**Stated problem A**
In the passage on qualifying nuptial agreements, on what grounds does contract law allow the agreement to be found void?
**Stated problem B**
Extend the passage on qualifying nuptial agreements, picking up after its final sentence.

**Selected passage**
◇ ◇ ◇ ◇
The Law Commission explains that qualifying nuptial agreements would “enable couples to make contractual, and truly enforceable, arrangements about the financial consequences of divorce”. If the couple divorced, the agreement would take effect and the sums provided for by it could be enforced as debts.
However, it is likely that most couples will wish to have the terms expressed as a consent order, approved by the court, as this would preclude any later challenge to the validity of the agreement or the financial settlement.
Court side
Even if the nuptial agreement did not meet all these requirements, so was not automatically enforceable, it could still be upheld by the court if it would not be unfair to do so, i.e. by virtue of the Radmacher line of authority.
So the courts could still hold parties to the terms of an agreement if, for example, they signed it three days before the wedding (so it wouldn’t be a qualifying nuptial agreement). But the court would have the discretion to decline to hold the parties to the terms.
Even with a qualifying nuptial agreement, the courts will still be asked to exercise their discretion to scrutinise the agreement if one of the spouses asserts that the terms do not properly meet their needs.
Under contract law, the agreement could be found to be void as a result of mistake or duress, or voidable because of undue influence. It could even be frustrated if circumstances change dramatically.
◇ ◇ ◇ ◇
**Data excerpts**
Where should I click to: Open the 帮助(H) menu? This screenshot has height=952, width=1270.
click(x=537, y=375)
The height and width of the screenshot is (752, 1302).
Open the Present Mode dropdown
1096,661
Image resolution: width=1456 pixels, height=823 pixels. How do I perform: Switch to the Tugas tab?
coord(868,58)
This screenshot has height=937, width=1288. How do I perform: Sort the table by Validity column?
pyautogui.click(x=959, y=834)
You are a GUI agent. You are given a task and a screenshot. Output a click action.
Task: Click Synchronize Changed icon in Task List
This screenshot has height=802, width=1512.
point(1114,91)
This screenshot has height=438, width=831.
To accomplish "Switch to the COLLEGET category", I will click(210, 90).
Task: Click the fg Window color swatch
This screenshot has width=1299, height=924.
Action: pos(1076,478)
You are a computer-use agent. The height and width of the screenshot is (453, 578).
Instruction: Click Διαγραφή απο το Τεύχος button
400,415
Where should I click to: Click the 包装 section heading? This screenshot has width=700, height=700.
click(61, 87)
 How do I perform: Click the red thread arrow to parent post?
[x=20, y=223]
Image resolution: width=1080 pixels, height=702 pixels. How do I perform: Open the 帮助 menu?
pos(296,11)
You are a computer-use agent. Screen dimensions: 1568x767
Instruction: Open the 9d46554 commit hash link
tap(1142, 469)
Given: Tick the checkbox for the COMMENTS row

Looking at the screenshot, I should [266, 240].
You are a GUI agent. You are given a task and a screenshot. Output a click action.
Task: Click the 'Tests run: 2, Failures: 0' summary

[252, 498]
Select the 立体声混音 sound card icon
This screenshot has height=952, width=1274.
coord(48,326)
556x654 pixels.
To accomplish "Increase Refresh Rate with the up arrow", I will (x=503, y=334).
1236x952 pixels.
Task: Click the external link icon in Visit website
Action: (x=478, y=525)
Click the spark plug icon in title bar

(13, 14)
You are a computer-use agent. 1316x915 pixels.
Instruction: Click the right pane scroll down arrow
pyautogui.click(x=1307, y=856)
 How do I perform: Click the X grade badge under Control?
◇ ◇ ◇ ◇
**Output A**
Mistake or duress.

**Output B**
It is not enough to say that your fiancé(e) refused to marry you, though, if you didn’t sign a qualifying nuptial agreement. Under the Law Commission recommendations, that is neither undue influence nor duress, “it is simply a choice”.
However, in our experience such a threat after the wedding has been arranged, friends and family invited, venue booked, and wedding attire bought creates huge stress. Undoubtedly, clients in such situations have felt under duress to sign, despite the now standard recital in the agreement to the contrary.
The 28-day recommendation is to be welcomed, albeit we recognise that the deadline in itself will create its own pressure point.
Importantly, the Law Commission is clear that qualifying nuptial agreements would not “enable one or both parties to contract out of any responsibility to meet each other’s financial needs”. The door to the court therefore remains wide open to a divorcing spouse who feels their needs have not been met by such an agreement. The burden, however, would be on them to prove they need more than what they signed up for.
The commission makes it clear that qualifying nuptial agreements would not be appropriate for couples whose resources only just cover their financial needs. But, in our opinion, these couples should still consider a prenup if one party is likely to inherit or generate substantial wealth during the marriage so that in the future their assets will exceed what is required to cover the family’s needs.
Calculating needs
As the report sets out in detail, there is currently no set definition or formula to calculate a person’s financial needs, both in terms of capital (for housing) and income. The concept is subjective and takes into account the lifestyle the couple had together. It is easy to see the scope for argument on this point, particularly when a relationship has broken down.
The commission has recommended that the meaning of “financial needs” be clarified in guidance from the Family Justice Council. Some other jurisdictions, notably Canada, have introduced specific calculations to assist in working out how much parties should be paying on divorce and, for example, whether there should be ongoing maintenance or a single capital payment to achieve a clean break.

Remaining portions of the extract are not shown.